In particular, Rouhani mentioned the U.S. government’s long support for the shah — whom the CIA helped to reinstate in 1953 by overthrowing the democratically elected Prime Minister Mohammad Mosaddeq — even as support for him was eroding amongst Iranians.
Rouhani also pointed to the U.S.’s support for Saddam Hussein during the bitter eight-year war between Iran and Iraq in the 1980s.
“People will not forget these things,” Rouhani said in the interview. “We cannot forget the past, but at the same time our gaze must be towards the future.”
The interview with “60 Minutes” comes as the nuclear deal between Iran, the U.S. and other world powers enters a new stage, following Congress’s inability to stop it in its tracks.
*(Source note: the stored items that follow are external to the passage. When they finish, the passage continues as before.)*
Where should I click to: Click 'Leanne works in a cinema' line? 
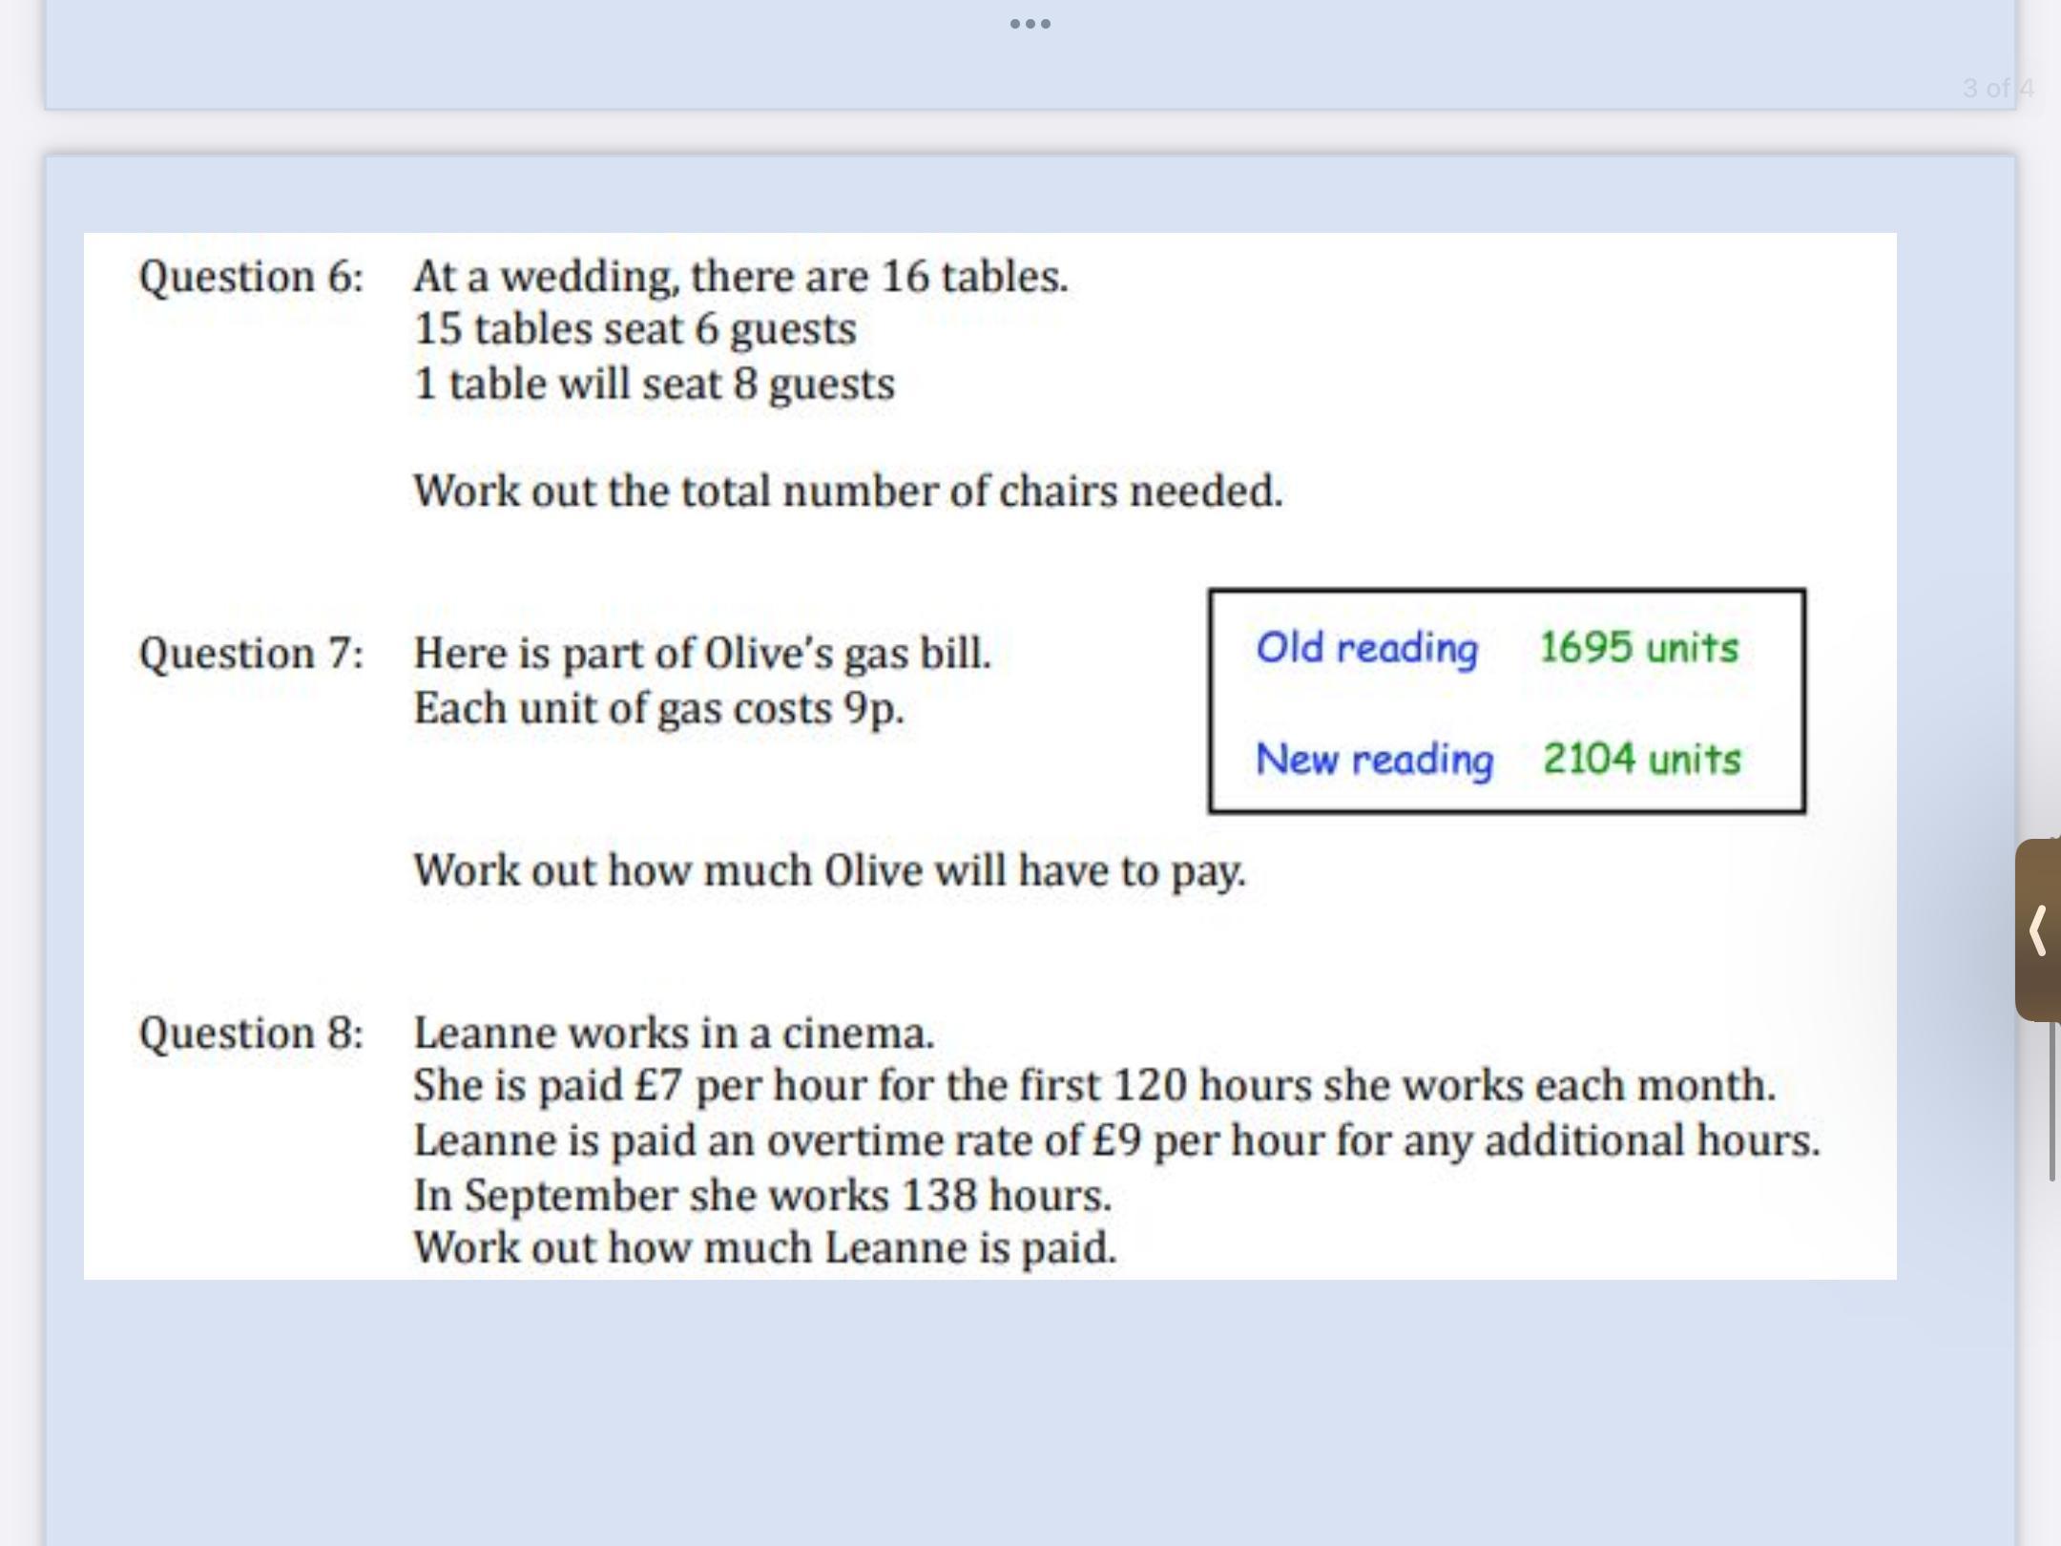(x=674, y=1034)
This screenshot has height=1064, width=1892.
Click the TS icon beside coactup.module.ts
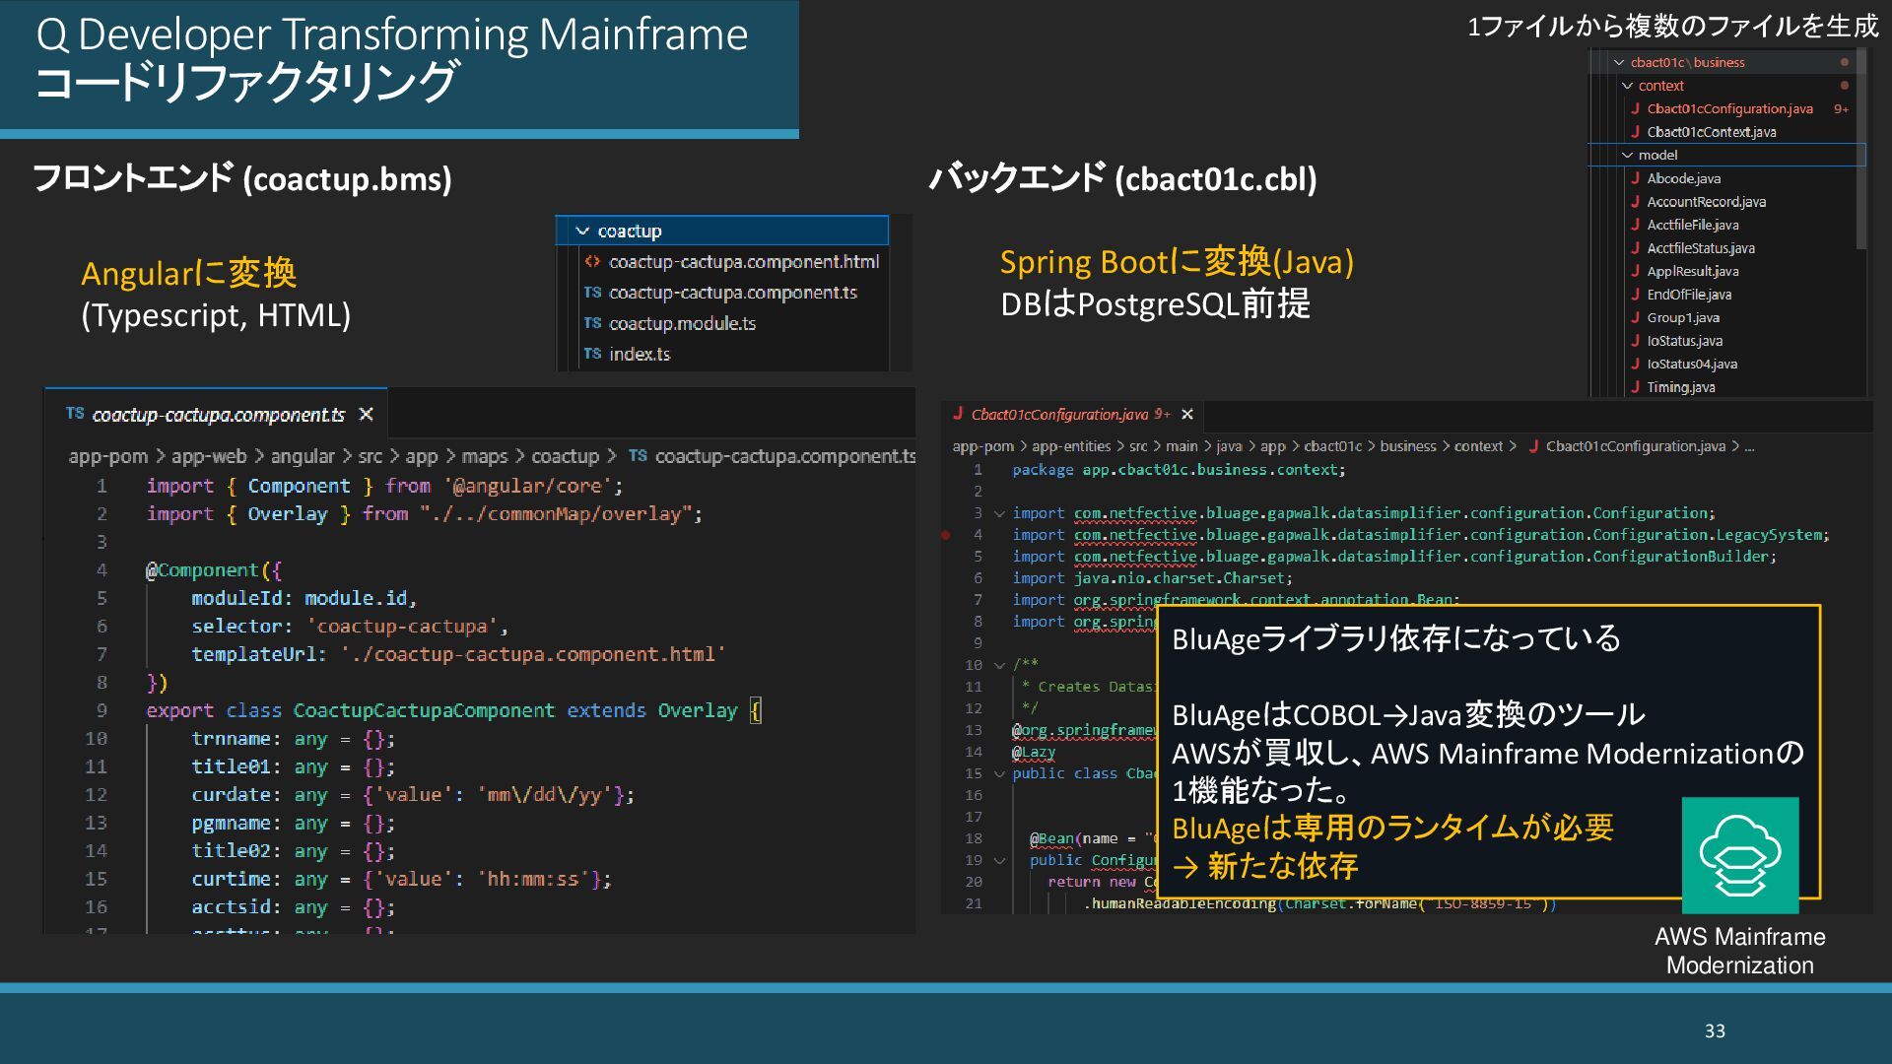point(592,323)
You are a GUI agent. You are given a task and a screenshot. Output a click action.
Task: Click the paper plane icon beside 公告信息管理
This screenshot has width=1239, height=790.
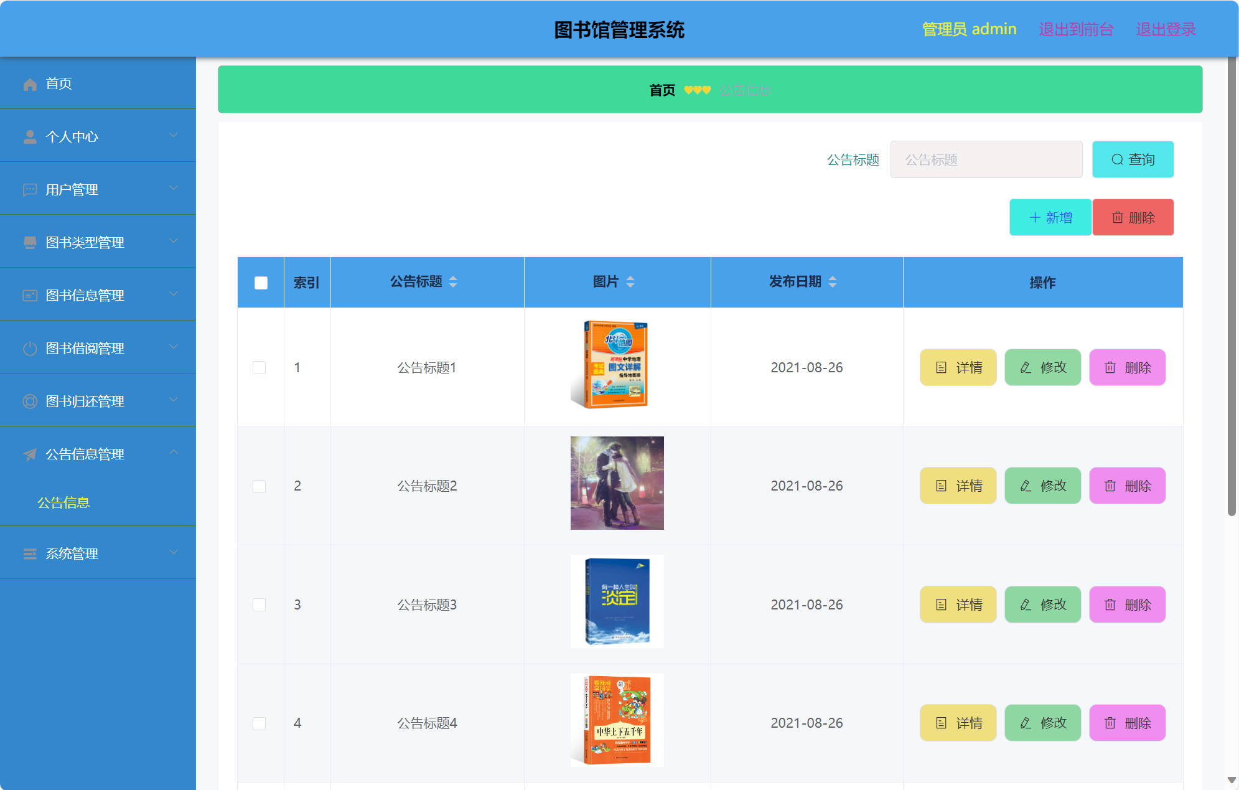coord(29,454)
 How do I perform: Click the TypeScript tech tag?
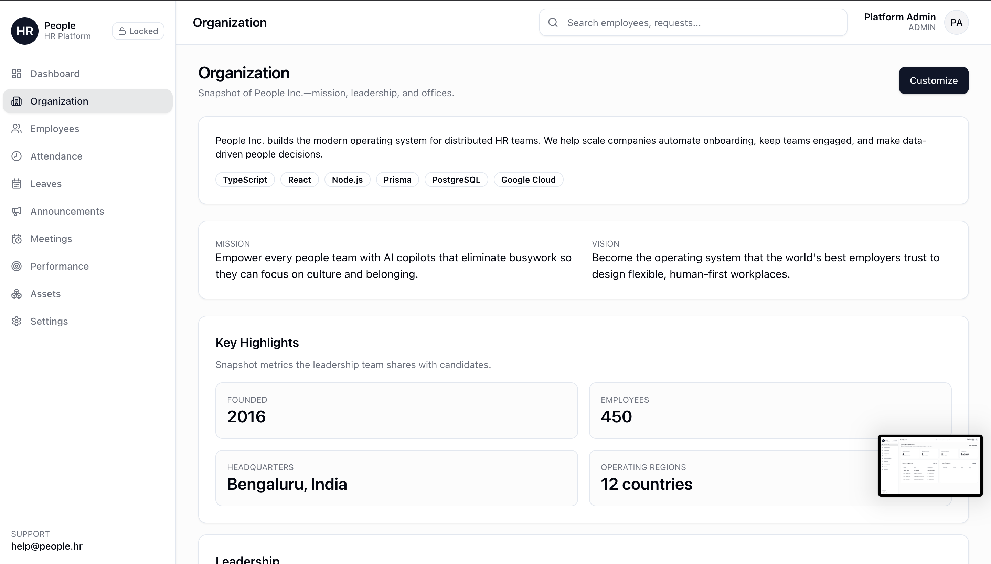245,180
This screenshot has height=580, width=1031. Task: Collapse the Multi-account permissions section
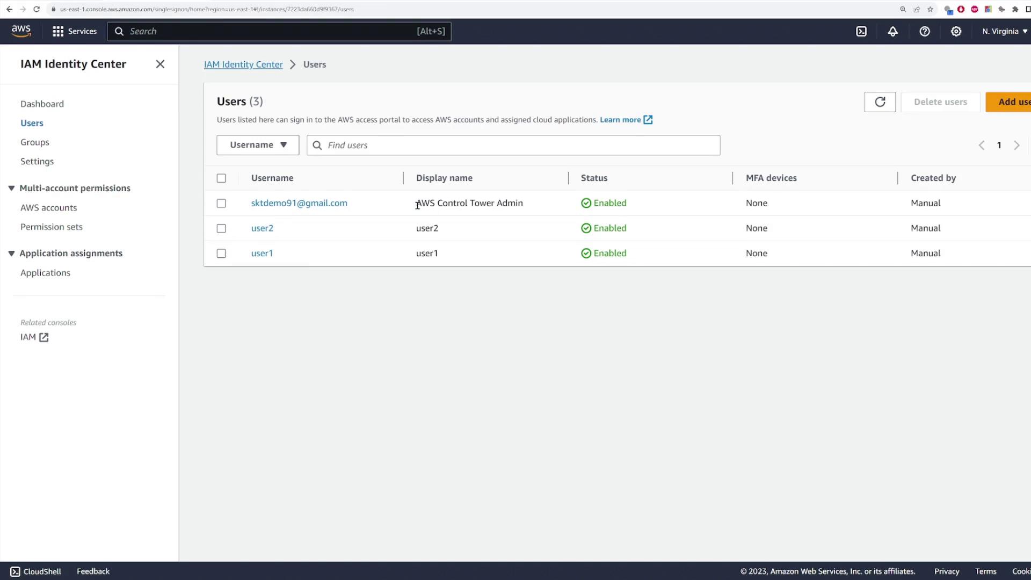coord(11,188)
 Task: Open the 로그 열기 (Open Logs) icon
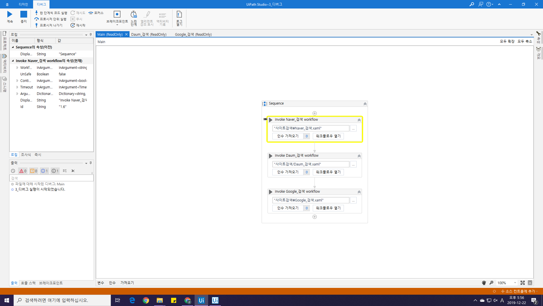point(179,14)
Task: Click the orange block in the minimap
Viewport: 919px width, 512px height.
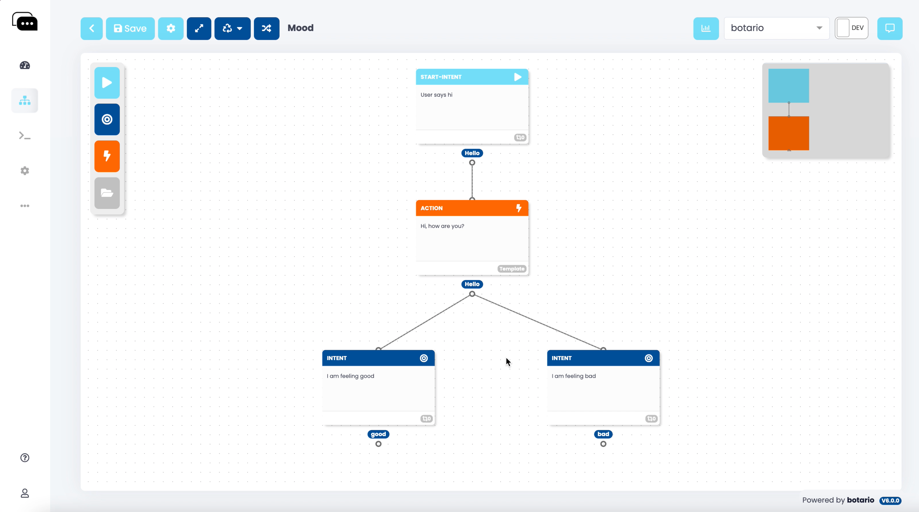Action: pos(788,133)
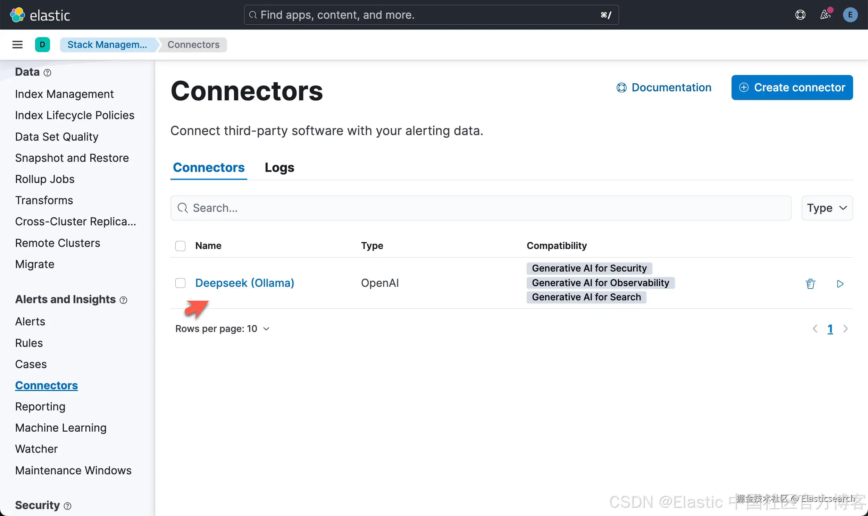Run the Deepseek (Ollama) connector test
This screenshot has width=868, height=516.
[840, 284]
The Obama administration took steps this week to advance the implementation of the deal bynaming an American coordinator for the pact and beginning to outline the sanctions that would be rolled back once final implementation is reached, which is likely to be some point next year.
Critics of the agreement — which enacts limits on Iran’s nuclear powers in exchange for the lifting of sanctions on its oil and financial sectors — repeatedly point to Iranian chants of “Death to America” as one of the many reasons why Tehran cannot be trusted to uphold its end of the bargain.
We supported the Shah because the alternative was either commies or nutcases like the ones currently in power. Sure, the Shah was a thug, but sitting as he did at the crossroads of a vitally strategic choke point – the Straits of Hormuz, where 70% of the West's oil traversed – it was critical that Iran not fall into the hands of an enemy.
Thank you, President Carter.
The theocrats have executed at least 10 times the number of Iranians who were executed by the Shah. And the Revolutionary Guards have tortured far more dissidents than the Shah could have ever imagined. Perhaps the Iranian people should wonder what their country would have been like if we had prevented these bloodthirsty maniacs from achieving power.
Claiming that threats to our existence are just an exercise in metaphor is ludicrous. But those so inclined to be hoodwinked will believe it.